*** Records for this task Section Begins ***

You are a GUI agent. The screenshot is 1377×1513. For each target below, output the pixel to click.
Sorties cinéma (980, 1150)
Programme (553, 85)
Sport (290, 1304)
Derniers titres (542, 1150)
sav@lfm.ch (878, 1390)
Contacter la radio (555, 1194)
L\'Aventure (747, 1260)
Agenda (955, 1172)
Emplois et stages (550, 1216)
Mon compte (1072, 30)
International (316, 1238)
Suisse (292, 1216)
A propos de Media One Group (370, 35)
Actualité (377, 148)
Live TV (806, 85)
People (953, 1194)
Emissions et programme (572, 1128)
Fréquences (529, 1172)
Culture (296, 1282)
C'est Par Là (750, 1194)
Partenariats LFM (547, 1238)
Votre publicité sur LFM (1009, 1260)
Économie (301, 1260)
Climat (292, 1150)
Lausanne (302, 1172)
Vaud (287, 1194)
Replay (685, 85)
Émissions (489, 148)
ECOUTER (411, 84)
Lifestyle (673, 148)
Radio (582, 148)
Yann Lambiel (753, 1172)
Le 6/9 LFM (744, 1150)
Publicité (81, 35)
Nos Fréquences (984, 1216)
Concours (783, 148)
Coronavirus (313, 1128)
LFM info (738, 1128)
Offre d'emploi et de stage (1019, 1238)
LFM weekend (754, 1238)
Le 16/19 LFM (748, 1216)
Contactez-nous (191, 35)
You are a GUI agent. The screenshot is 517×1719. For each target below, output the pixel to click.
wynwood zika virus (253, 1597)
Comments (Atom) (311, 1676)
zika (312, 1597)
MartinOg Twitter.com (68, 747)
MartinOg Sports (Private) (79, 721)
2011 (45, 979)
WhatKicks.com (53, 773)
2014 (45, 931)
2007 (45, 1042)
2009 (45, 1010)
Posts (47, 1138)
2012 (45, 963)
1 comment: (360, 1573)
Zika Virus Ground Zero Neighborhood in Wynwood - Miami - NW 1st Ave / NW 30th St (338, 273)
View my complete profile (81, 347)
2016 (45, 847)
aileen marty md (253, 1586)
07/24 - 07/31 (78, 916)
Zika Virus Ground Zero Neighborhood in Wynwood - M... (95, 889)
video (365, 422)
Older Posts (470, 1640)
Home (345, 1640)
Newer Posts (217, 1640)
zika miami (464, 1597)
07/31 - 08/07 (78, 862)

*** Records for this task Section Ends ***

### What to produce
All lines from the beginning of the entries through the line marked "Mon compte (1072, 30)" are to be output exactly; nothing else belongs in the answer.

### Task result
You are a GUI agent. The screenshot is 1377×1513. For each target below, output the pixel to click.
Sorties cinéma (980, 1150)
Programme (553, 85)
Sport (290, 1304)
Derniers titres (542, 1150)
sav@lfm.ch (878, 1390)
Contacter la radio (555, 1194)
L\'Aventure (747, 1260)
Agenda (955, 1172)
Emplois et stages (550, 1216)
Mon compte (1072, 30)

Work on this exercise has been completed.